医薬品製造用CHOにも使えるゲノム編集技術:RNA-seqから見つけた遺伝子が実際に良い遺伝子であった例

「RNA-seqから見つけた遺伝子が実際に良い遺伝子であった例」をよく求められるのですが、これはRNA-seqで見つけた6遺伝子のうち2個でknockoutすると良いことがあった例です。
あと、CHOの論文で5番目の著者がCHOさん。

PMID: 26854539
Targeted gene deletion using DNA-free RNA-guided Cas9 nuclease accelerates
adaptation of CHO cells to suspension culture
工業的なタンパク質生産に用いるCHO細胞は無血清培地に馴化させており、また、足場のない浮遊細胞を行います。著者らは、ゲノム編集技術を用いてCHO-K1細胞の無血清・浮遊培養への馴化促進を試みました。
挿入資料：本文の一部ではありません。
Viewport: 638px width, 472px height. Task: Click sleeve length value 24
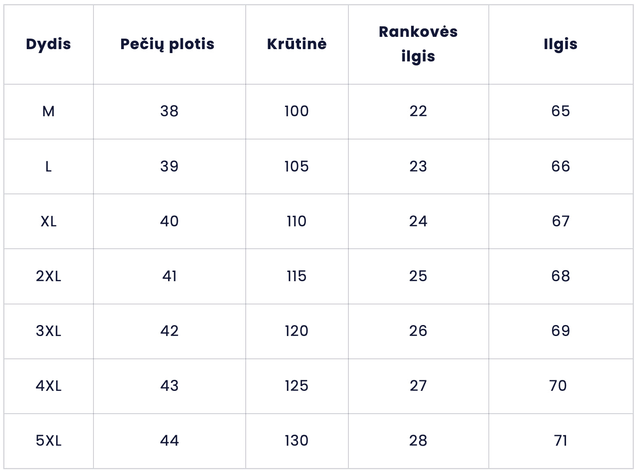[418, 222]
まず開発の対象を得るため、CHO-K1細胞を無血清培地で浮遊培養して馴化させました。継代は10回行い、7回目ほどで馴化が完了したようです。馴化中の細胞及び馴化後の細胞についてRNA-seqを行い、DESeqを用いて発言変動遺伝子(DEG)を抽出しました。得られたDEGより、馴化に伴って発現の減少するDEGとして減少幅の大きい6遺伝子を選抜しました。
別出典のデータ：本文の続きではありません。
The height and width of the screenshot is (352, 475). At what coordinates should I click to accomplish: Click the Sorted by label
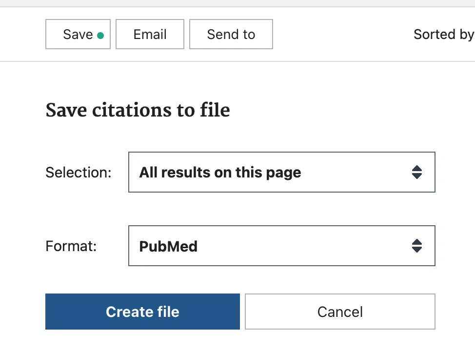coord(444,35)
次に、それらの6遺伝子についてDNA-free RNA-guided Cas 9の系を用いてknockout したCHO-K1細胞を作成し、無血清・浮遊培養への馴化を行いました。結果、6遺伝子中2個の遺伝子については、それぞれのknochoutによって馴化が促進されました。また、アンプリコンシークエンスにより、馴化前後で細胞集団中のknochoutが成功している細胞の割合を調べたところ、馴化促進効果のあった2遺伝子については、knochoutの成功している細胞が集団中の割合を増加させていました。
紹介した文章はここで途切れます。